→ **Your objective**:
Output the lines of the records below as a numbered list, without blank lines and without the pictures.

─── Supplied material ───

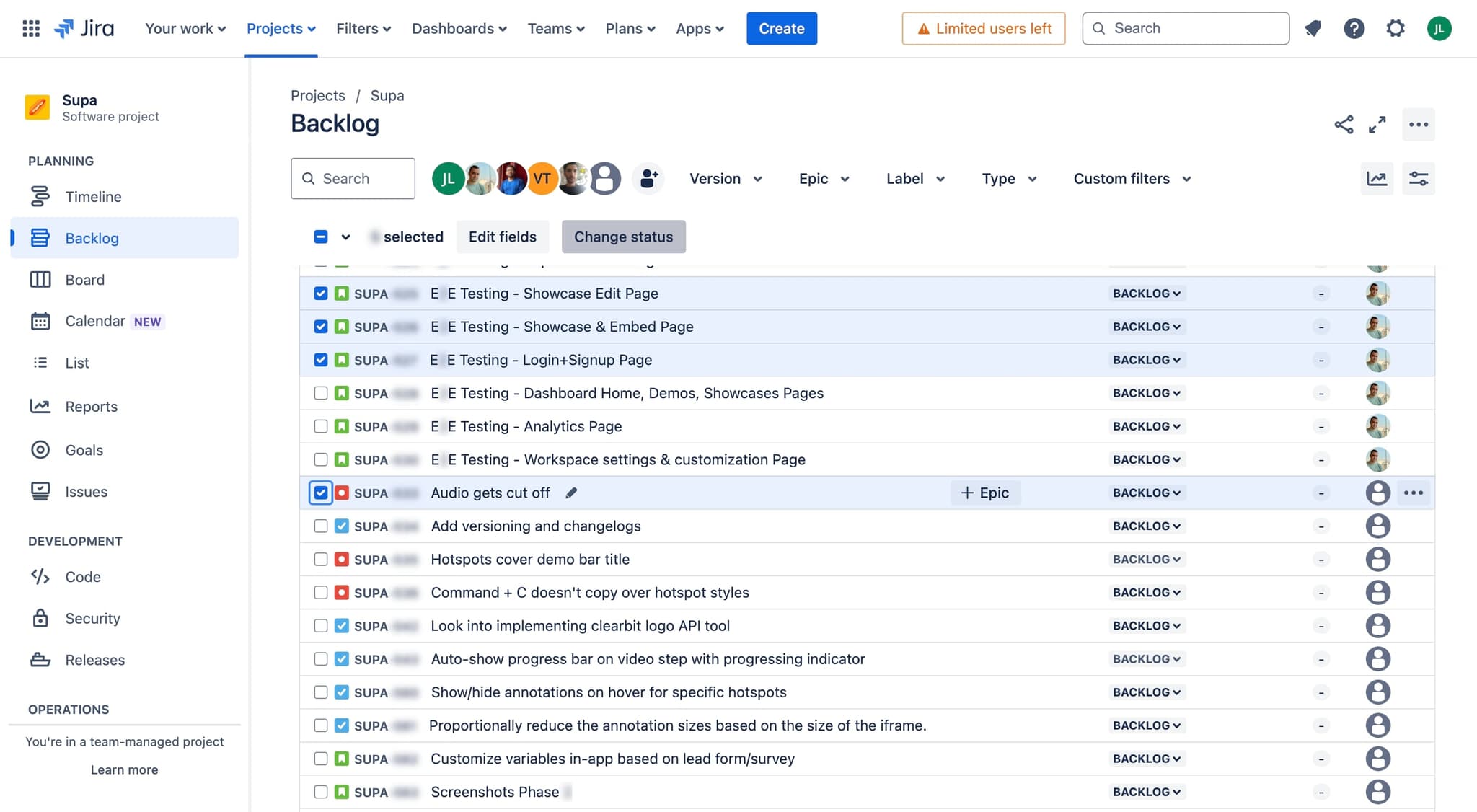Click the backlog Search input field
1477x812 pixels.
pos(353,178)
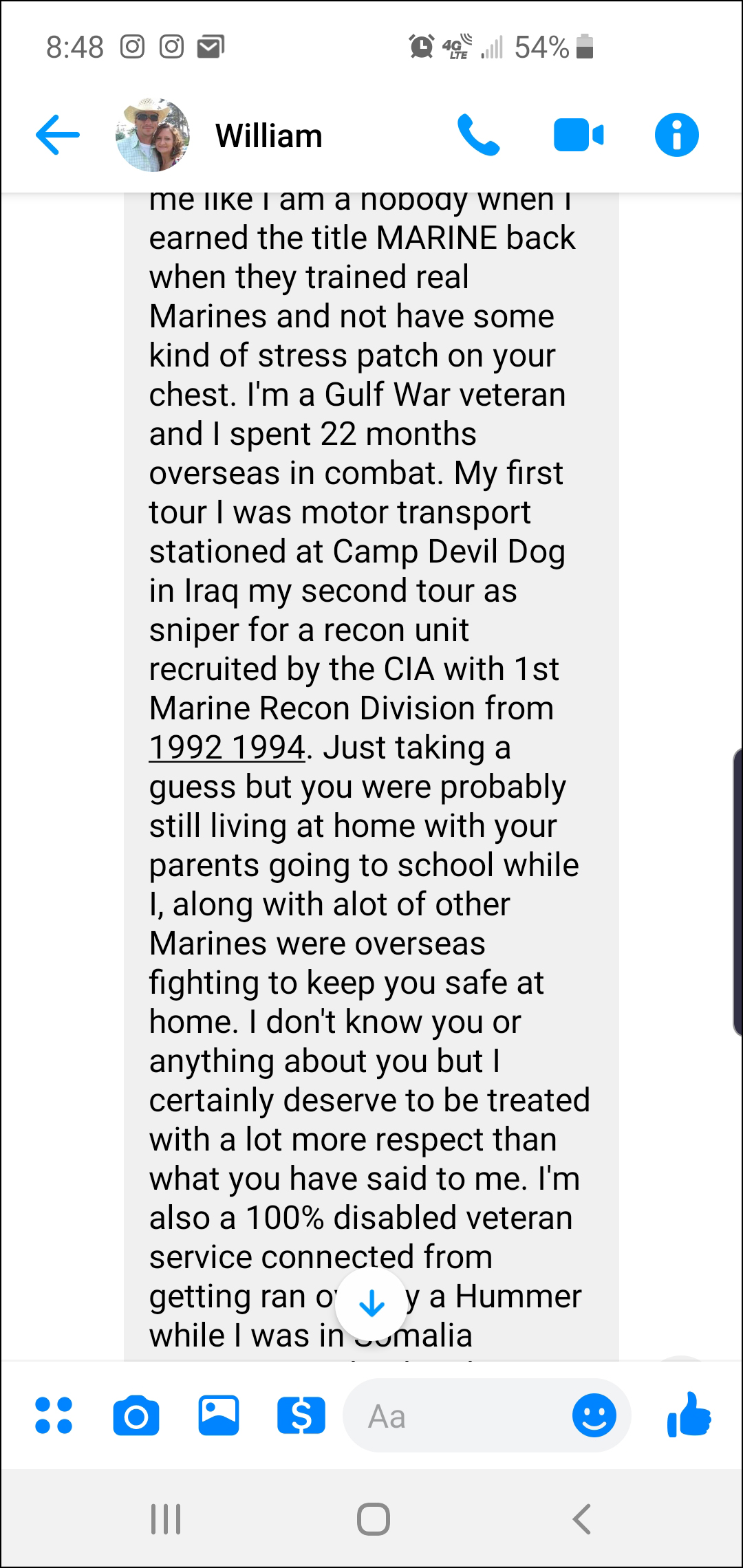Tap the underlined 1992 1994 link
Viewport: 743px width, 1568px height.
click(227, 748)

───

→ **Exercise solution**:
1. Click the backlog Search input field
2. 1477x812 pixels.
3. pos(353,178)
4. Tap the underlined 1992 1994 link
5. Viewport: 743px width, 1568px height.
6. click(227, 748)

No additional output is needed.